Can you take the kids anywhere in the car without a fight breaking out? If you can I want to know your secret. And no, I will not drug them, tape their mouths shut or install walls in the van. Like you haven't thought of it.
Last night was no exception. We were headed to \Costco; its the coldest place in the valley. Who doesn't love to just stand in the walk in freezer when its 112 out? It takes very little to excite us. Oh yes, the fighting, got distracted thinking about not sweating. So my kids were fighting over, of all things, dreams. You know its just an excuse to fight, they would make something up to fight about it if there was nothing for them to actually fight about. My oldest ds would not tell his younger brother what his dream was about. Apparently the ensuing fight did not just bother me and the dh. My eldest starts in, "O-M-G guys! Can't you shut up?! You sound like a bunch of dogs barking at each other. GEEZ." She is almost a teenager you know. Nothing like an overly dramatic girly whiny voice telling the overly dramatic boyish growly voices to shut up.
My oldest ds who started it all, the one who wouldn't share his dream, didn't care for his sisters demands. So he said, "You should stop talking to yourself."
"What?! I do not talk to myself. Why would you say something like that?"
"It was a comeback." Its pretty bad when you have to explain it, a sure sign the comeback is a fail.
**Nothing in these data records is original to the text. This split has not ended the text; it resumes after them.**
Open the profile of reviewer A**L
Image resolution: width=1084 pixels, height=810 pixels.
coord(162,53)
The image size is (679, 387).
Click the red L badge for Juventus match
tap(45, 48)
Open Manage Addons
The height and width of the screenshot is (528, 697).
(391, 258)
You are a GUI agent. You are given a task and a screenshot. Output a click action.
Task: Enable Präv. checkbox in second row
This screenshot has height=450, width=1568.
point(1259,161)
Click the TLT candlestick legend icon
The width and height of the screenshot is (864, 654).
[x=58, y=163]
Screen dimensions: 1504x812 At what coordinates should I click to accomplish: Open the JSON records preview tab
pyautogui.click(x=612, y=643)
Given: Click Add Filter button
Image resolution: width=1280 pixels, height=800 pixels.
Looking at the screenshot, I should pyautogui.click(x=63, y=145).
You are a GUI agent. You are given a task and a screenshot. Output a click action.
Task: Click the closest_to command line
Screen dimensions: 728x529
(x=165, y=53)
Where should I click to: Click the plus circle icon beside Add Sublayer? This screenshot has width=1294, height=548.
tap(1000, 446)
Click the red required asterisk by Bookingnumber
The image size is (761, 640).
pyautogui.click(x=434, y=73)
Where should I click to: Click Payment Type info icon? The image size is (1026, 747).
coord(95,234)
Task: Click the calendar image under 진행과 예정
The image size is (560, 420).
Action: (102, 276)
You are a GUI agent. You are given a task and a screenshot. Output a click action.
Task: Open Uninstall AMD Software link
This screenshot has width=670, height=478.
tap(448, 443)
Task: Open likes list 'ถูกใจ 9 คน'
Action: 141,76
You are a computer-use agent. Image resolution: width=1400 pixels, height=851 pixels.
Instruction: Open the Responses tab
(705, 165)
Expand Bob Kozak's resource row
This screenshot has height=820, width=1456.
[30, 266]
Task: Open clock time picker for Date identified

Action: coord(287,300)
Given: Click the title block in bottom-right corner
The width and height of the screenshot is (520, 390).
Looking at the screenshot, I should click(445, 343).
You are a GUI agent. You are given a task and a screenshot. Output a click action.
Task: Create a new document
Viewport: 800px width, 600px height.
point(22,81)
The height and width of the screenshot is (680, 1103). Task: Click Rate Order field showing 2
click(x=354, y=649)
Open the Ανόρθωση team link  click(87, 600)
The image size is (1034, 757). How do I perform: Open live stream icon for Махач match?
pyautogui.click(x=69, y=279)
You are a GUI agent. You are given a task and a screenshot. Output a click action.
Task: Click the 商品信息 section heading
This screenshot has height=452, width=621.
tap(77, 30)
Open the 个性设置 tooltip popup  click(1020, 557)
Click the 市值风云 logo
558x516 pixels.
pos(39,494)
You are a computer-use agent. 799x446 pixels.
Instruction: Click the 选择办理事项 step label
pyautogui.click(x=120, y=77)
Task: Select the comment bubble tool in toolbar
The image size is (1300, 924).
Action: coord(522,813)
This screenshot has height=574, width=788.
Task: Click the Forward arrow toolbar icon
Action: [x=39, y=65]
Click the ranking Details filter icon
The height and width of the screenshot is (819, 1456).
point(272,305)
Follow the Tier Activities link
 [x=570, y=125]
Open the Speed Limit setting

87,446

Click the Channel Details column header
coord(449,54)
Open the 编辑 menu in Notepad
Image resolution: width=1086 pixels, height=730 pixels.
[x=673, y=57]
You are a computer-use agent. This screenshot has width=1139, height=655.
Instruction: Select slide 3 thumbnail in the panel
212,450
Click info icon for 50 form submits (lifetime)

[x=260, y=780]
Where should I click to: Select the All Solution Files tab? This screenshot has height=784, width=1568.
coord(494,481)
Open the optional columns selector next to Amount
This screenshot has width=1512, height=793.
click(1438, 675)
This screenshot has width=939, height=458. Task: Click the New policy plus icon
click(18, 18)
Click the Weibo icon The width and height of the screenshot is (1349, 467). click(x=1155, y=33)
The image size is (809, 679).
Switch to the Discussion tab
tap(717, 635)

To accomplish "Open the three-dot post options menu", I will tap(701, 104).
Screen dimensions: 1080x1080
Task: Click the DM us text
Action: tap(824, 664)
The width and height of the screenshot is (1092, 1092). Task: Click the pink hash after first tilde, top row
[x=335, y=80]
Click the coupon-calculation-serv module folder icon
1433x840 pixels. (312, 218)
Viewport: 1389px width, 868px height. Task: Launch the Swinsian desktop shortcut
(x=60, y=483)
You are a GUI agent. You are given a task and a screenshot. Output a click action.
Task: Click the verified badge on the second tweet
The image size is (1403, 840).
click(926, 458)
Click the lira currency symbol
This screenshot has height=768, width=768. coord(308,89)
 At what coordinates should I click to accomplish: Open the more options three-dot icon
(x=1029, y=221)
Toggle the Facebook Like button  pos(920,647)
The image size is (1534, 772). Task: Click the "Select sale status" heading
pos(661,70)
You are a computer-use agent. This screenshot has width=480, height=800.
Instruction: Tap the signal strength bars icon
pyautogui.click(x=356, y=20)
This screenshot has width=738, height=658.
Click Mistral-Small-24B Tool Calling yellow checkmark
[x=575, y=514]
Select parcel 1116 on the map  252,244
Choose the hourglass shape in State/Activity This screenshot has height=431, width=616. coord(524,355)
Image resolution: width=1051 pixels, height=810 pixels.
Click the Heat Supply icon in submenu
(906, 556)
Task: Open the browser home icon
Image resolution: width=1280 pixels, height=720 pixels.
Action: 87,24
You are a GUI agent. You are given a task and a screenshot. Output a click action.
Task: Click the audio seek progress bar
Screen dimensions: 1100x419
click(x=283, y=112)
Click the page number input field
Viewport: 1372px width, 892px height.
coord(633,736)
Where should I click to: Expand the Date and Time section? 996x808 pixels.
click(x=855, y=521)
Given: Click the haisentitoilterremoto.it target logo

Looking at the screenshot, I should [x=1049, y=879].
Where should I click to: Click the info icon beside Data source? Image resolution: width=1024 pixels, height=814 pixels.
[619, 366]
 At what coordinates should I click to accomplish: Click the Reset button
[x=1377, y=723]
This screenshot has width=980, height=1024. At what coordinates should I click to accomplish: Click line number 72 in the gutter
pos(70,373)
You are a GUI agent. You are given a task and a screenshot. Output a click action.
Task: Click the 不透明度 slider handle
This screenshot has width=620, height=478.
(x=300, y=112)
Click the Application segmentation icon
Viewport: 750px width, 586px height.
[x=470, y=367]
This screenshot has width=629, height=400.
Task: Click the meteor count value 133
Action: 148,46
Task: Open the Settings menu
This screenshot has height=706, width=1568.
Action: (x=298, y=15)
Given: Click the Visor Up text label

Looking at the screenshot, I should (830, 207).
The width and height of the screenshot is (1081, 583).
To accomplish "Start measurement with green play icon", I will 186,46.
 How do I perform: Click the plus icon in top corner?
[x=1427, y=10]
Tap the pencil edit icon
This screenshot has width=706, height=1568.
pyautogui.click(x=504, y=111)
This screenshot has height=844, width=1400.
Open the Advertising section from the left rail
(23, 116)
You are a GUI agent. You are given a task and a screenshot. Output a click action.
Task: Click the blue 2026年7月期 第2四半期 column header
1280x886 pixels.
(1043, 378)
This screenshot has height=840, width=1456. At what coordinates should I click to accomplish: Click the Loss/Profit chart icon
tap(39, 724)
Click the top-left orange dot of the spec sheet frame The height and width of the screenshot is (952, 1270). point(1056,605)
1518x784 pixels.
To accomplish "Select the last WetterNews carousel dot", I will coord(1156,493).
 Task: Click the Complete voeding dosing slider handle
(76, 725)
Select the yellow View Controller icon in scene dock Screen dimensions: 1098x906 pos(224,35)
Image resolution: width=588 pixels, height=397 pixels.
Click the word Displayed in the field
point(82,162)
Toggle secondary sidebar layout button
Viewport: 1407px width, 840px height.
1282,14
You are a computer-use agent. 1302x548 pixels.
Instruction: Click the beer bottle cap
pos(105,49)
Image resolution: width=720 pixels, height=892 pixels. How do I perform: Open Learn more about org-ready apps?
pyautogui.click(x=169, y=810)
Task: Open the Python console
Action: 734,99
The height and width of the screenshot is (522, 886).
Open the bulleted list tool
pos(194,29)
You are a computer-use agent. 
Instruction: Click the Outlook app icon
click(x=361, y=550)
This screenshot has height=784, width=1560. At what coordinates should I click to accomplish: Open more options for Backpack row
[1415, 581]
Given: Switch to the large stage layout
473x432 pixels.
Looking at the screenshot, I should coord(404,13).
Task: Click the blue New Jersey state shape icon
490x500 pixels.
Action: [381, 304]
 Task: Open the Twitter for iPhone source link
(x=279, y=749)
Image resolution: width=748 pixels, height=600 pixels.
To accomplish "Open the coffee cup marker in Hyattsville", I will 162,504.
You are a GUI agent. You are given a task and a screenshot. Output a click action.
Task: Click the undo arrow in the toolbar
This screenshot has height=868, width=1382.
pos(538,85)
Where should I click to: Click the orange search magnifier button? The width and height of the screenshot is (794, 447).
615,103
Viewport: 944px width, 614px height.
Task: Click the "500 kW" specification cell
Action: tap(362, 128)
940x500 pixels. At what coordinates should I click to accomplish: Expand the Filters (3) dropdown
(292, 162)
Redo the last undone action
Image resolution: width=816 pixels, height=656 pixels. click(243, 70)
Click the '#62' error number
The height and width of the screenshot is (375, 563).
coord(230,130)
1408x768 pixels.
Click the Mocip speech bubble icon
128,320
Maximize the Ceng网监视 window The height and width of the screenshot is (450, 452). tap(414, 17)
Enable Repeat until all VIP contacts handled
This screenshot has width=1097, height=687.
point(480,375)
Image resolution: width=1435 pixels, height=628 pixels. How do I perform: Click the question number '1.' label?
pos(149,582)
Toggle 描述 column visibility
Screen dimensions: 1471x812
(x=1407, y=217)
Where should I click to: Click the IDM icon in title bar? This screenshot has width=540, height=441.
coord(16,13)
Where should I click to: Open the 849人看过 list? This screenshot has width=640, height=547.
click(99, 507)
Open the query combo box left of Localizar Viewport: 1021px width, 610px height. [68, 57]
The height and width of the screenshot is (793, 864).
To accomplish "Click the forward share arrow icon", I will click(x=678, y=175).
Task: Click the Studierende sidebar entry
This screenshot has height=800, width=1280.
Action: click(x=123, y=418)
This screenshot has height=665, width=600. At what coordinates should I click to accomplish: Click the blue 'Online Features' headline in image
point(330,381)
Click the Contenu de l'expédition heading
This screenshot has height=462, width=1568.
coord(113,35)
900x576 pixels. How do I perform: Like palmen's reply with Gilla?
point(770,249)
"Well it was a lame comeback."
"Yea, well...you're lame." At this point I am just cracking up. So I told them its SO going on the blog in the morning. You'd think they would be embarrassed, no, they are excited. So I told them maybe I would just write a book about their antics, including all the pee drinking, crack sniffing, snot picking shenanigans they do. Still, they were not embarrassed, I see a book deal in my future.